**Aim of the task:** For the entries below, print exactly the lines between the line holding "January (428, 1220)" and the line holding "Follow Us on Facebook (461, 139)", inclusive, and nothing else.

**Exercise inputs:**
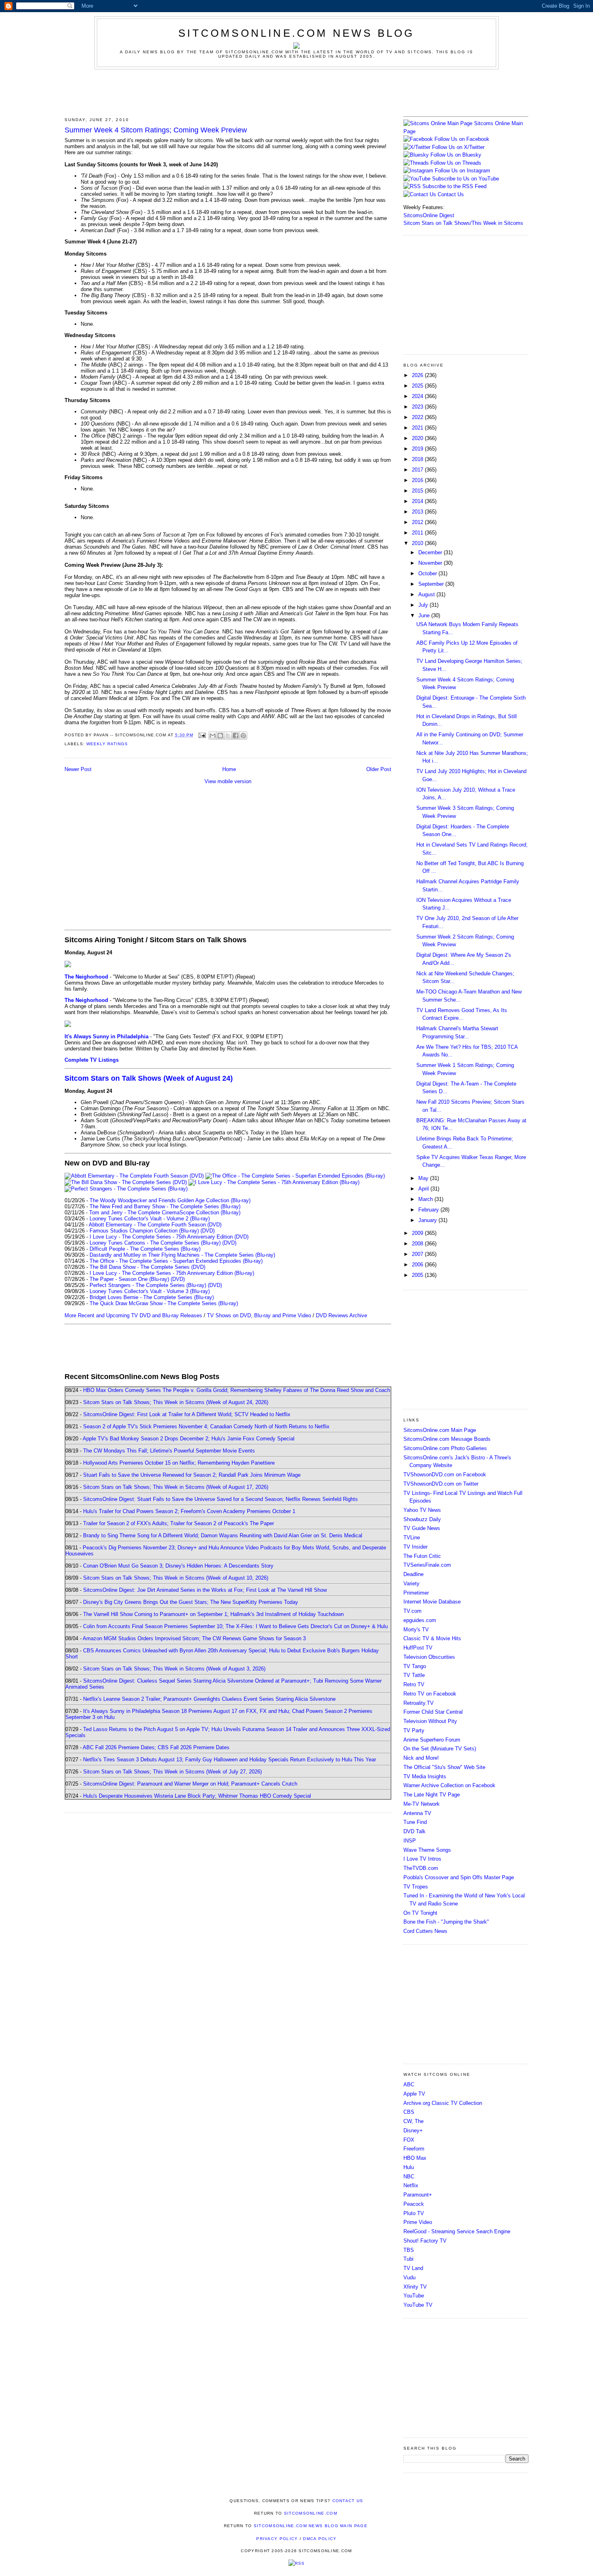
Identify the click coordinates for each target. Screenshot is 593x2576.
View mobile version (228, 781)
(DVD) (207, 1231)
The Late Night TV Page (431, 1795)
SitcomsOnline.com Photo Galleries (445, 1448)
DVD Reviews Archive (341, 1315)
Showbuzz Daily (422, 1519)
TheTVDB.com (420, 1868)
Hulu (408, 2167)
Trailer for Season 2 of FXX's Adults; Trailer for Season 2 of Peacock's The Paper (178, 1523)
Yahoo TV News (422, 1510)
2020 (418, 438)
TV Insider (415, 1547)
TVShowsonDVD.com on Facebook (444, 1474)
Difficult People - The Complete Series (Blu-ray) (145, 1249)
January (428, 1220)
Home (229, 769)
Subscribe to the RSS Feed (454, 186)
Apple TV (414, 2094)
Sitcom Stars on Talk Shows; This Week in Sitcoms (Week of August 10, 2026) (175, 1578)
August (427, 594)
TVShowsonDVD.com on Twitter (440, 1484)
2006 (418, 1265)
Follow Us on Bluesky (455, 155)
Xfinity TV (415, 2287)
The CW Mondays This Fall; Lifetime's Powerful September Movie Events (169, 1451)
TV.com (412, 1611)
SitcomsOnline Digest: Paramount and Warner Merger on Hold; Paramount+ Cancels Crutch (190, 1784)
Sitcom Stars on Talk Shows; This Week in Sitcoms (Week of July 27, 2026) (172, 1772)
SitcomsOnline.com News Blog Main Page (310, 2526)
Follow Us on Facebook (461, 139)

---

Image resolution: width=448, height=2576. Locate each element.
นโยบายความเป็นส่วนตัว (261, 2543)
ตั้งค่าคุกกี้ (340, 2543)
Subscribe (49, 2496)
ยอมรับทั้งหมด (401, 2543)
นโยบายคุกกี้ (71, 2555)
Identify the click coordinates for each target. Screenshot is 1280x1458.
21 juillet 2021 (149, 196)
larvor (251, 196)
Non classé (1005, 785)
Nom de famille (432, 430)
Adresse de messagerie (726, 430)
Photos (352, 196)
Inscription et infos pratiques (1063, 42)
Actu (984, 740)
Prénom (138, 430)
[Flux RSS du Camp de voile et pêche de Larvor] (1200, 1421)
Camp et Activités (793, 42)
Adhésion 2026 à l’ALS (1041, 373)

---

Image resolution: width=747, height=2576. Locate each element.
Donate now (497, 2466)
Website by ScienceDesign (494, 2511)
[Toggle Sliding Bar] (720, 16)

**Answer for this exercise:**
January (428, 1220)
Home (229, 769)
Subscribe to the RSS Feed (454, 186)
Apple TV (414, 2094)
Sitcom Stars on Talk Shows; This Week in Sitcoms (Week of August 10, 2026) (175, 1578)
August (427, 594)
TVShowsonDVD.com on Twitter (440, 1484)
2006 (418, 1265)
Follow Us on Bluesky (455, 155)
Xfinity TV (415, 2287)
The CW Mondays This Fall; Lifetime's Powerful September Movie Events (169, 1451)
TV.com (412, 1611)
SitcomsOnline Digest: Paramount and Warner Merger on Hold; Paramount+ Cancels Crutch (190, 1784)
Sitcom Stars on Talk Shows; This Week in Sitcoms (Week of July 27, 2026) (172, 1772)
SitcomsOnline.com News Blog Main Page (310, 2526)
Follow Us on Facebook (461, 139)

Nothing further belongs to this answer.